_Directive_
In the passage on interactivity below, rewrite the section from "Fig 2: Norman's" up to and including "goal is selected.", putting "feedback cycle" wherever "feedback loop" appears.

_Given passage_
== == ==
Surprisingly enough, the concept of interactivity which plays the central role in modern digital applications has received little serious attention in the field of human-computer interface design. Most often, what is hiding under the label 'interactive' is no more interactive than an ordinary light switch. The reason for this is that the concept of interaction has a very broad meaning, ranging from the physical coupling of two objects to highly complex social interactions of humans. The interactivity level that is easily achievable with current digital technology falls somewhere in the middle, between the two extremes. It can be described as interplay of human actions with environment (computer) reactions. In this case, it is the reactive potential of an environment that defines the interactivity level (Kirsh 1997). However, in order for the digital applications to be truly useable, they should at least be able to support interactivity levels comparable to those of humans during structured activities such as tutoring or collaborative work.

According to Kirsh, human interactions involve a:

  • certain level of co-operation between parties
  • certain level of co-ordination of actions
  • certain level of control over interacting parties, who can be influenced by ones' actions
  • certain level of (tacit) negotiation between the parties as to who is going to do what and when.

Human interaction is also characterized by frequent interruptions, and sometimes dramatic, shifts in direction.

figure 2

Fig 2: Norman's "decision cycle model"

Currently, the most widely accepted description of human-computer interaction is the 'decision cycle model' proposed by Donald Norman (Norman, 1988). It is based on the assumption that the users interacting with an application have fairly clear goals of the desired interaction outcome. The model proposes the following feedback loop: the user starts with a goal to achieve, translates this goal into intention to use certain actions to achieve the desired goal, and finally creates a list of the necessary operations (a plan) to execute the actions. Once the plan is executed, its effect on the environment is perceived, interpreted and compared to the initial goal. The cycle is repeated until the goal is reached, at which point the new goal is selected.
== == ==
_Records shown_
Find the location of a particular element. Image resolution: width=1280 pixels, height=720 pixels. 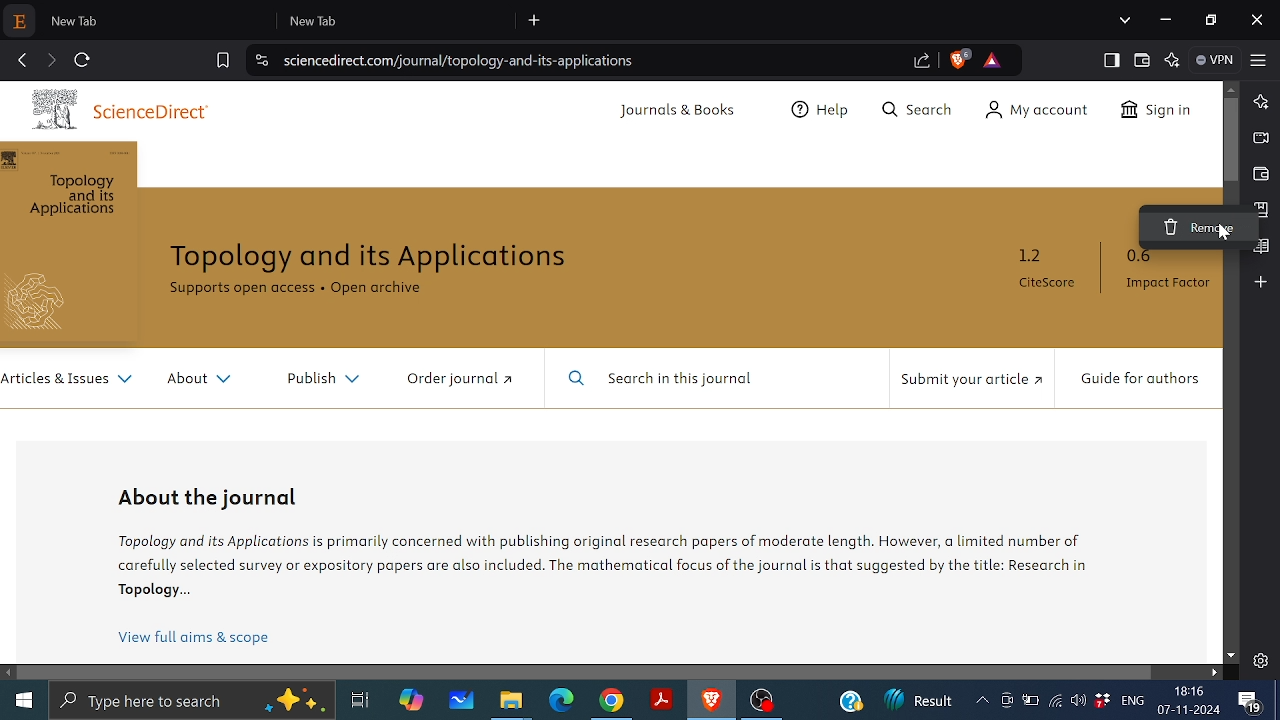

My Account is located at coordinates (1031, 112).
== == ==
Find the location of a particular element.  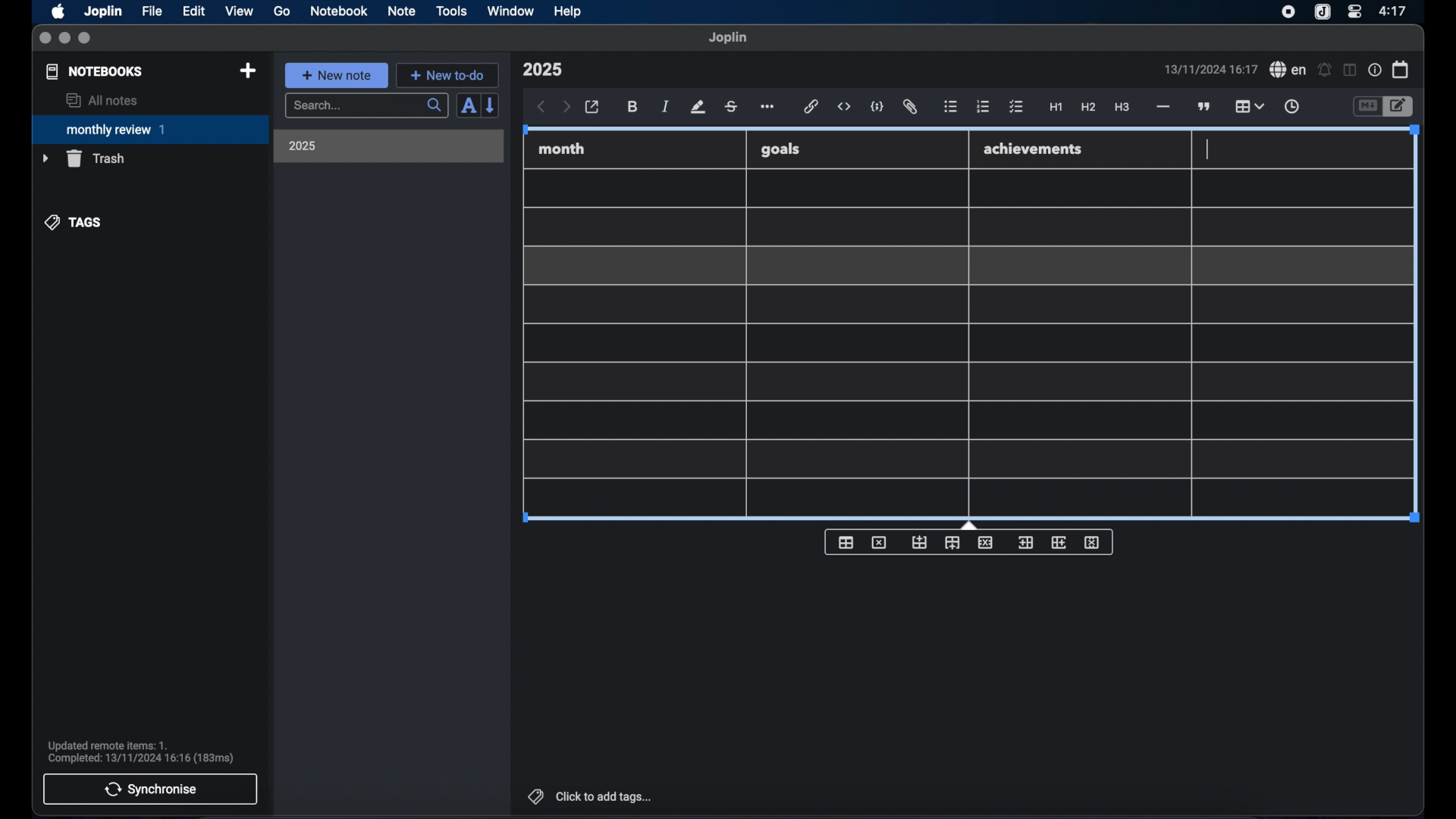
== == ==
_Written solution_
Fig 2: Norman's "decision cycle model"

Currently, the most widely accepted description of human-computer interaction is the 'decision cycle model' proposed by Donald Norman (Norman, 1988). It is based on the assumption that the users interacting with an application have fairly clear goals of the desired interaction outcome. The model proposes the following feedback cycle: the user starts with a goal to achieve, translates this goal into intention to use certain actions to achieve the desired goal, and finally creates a list of the necessary operations (a plan) to execute the actions. Once the plan is executed, its effect on the environment is perceived, interpreted and compared to the initial goal. The cycle is repeated until the goal is reached, at which point the new goal is selected.